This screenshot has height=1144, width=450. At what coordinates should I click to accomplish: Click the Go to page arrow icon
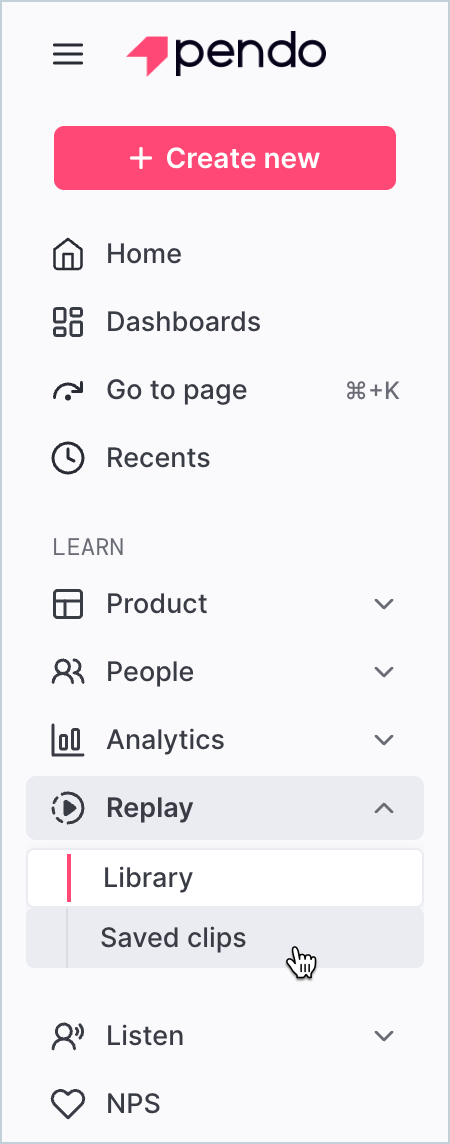[68, 391]
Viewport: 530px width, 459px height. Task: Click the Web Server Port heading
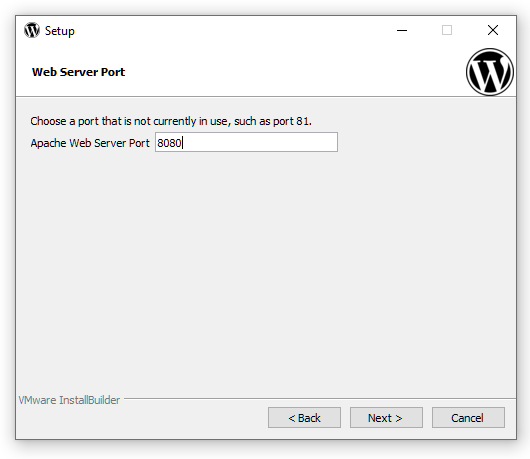point(78,72)

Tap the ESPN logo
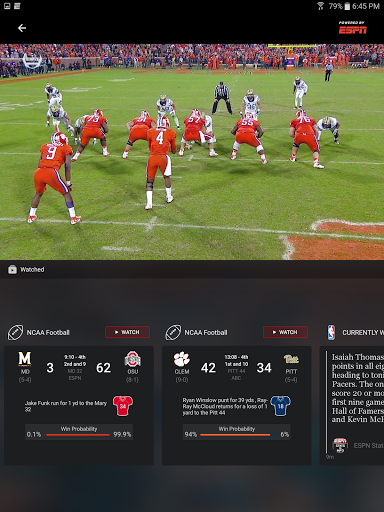[352, 28]
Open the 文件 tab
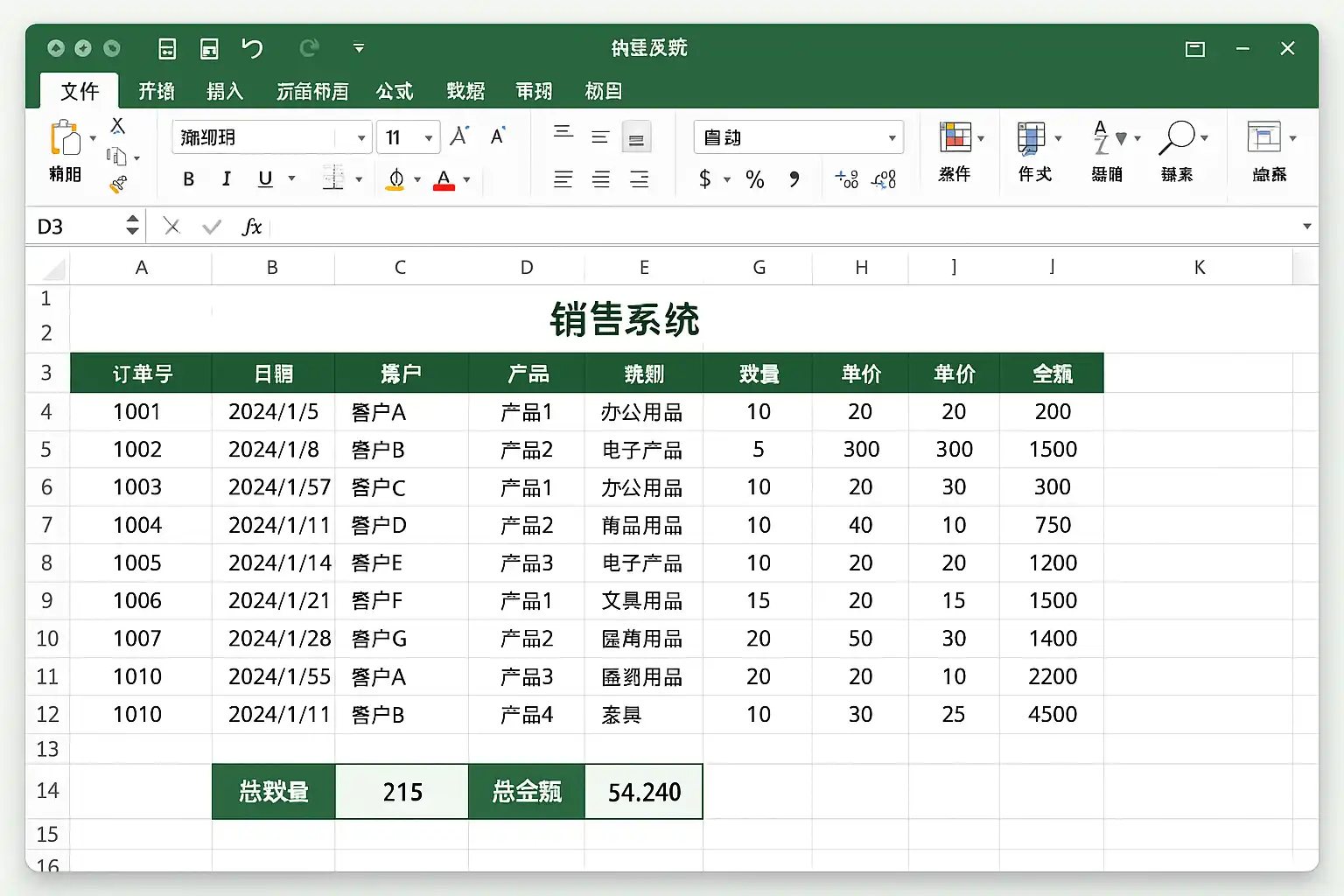The height and width of the screenshot is (896, 1344). pos(80,91)
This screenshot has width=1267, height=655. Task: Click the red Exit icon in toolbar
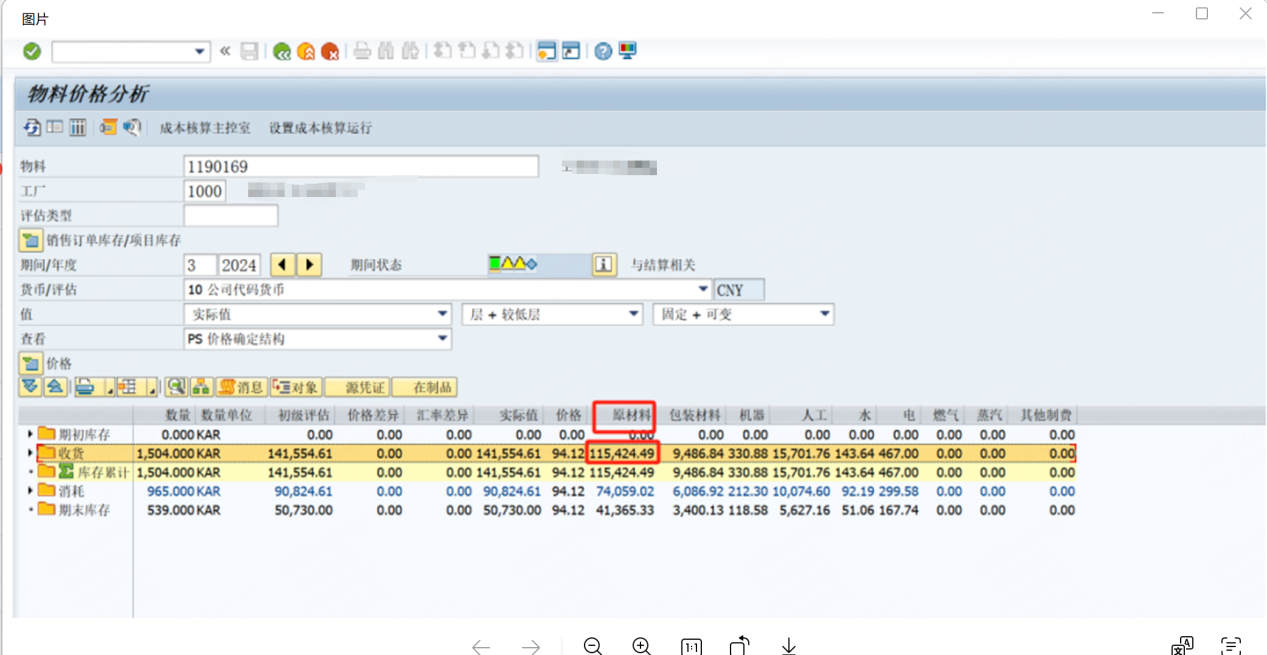(330, 52)
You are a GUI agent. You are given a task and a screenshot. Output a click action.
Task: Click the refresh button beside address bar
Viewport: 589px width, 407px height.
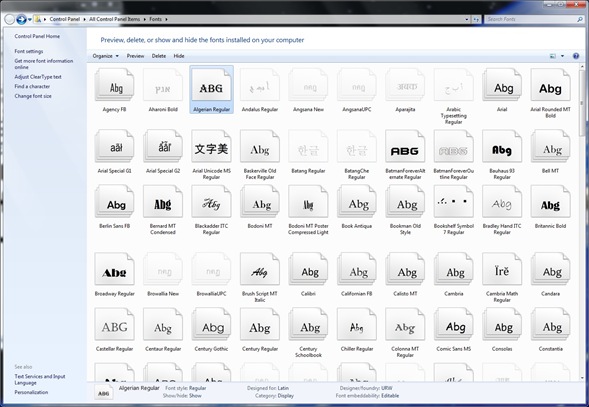pyautogui.click(x=476, y=19)
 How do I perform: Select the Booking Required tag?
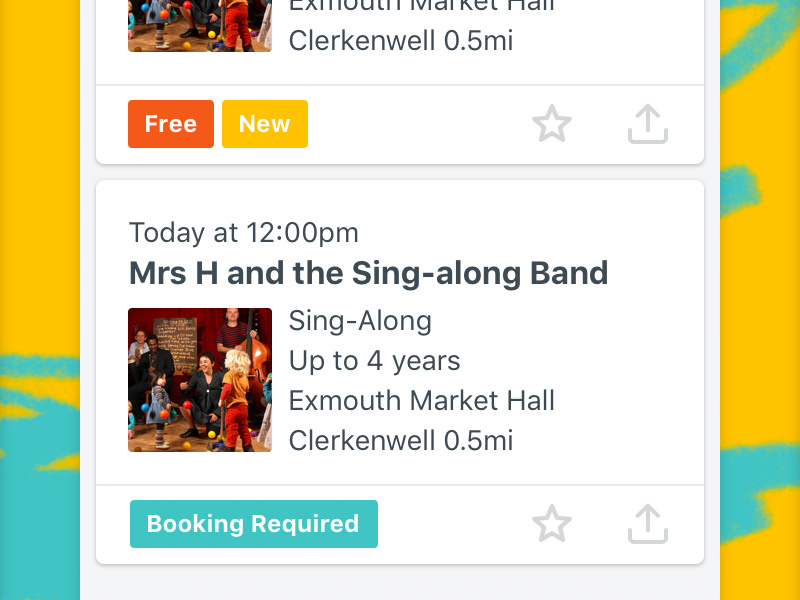[254, 524]
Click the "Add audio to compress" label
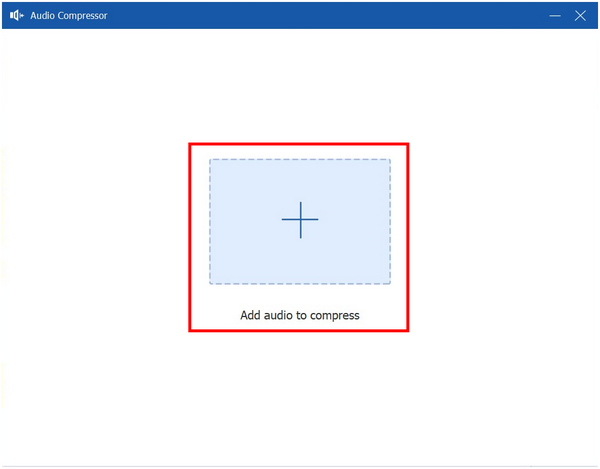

++++++

▸ Required task
Lay out the lines from the start through the line containing "pyautogui.click(x=476, y=19)" as a two-column CSV with one row per answer. Name the columns wording and location, put each field in quotes with line breaks replaced by spaces, and leave the pictures out.

▸ Output for this exercise
wording,location
"This screenshot has height=1144, width=450. At what coordinates should I click to accomplish: Click the Go to page arrow icon","[68, 391]"
"Viewport: 530px width, 459px height. Task: Click the Web Server Port heading","point(78,72)"
"Tap the ESPN logo","[352, 28]"
"Open the 文件 tab","The height and width of the screenshot is (896, 1344). pos(80,91)"
"This screenshot has width=1267, height=655. Task: Click the red Exit icon in toolbar","(330, 52)"
"You are a GUI agent. You are given a task and a screenshot. Output a click action. Task: Click the refresh button beside address bar Viewport: 589px width, 407px height.","pyautogui.click(x=476, y=19)"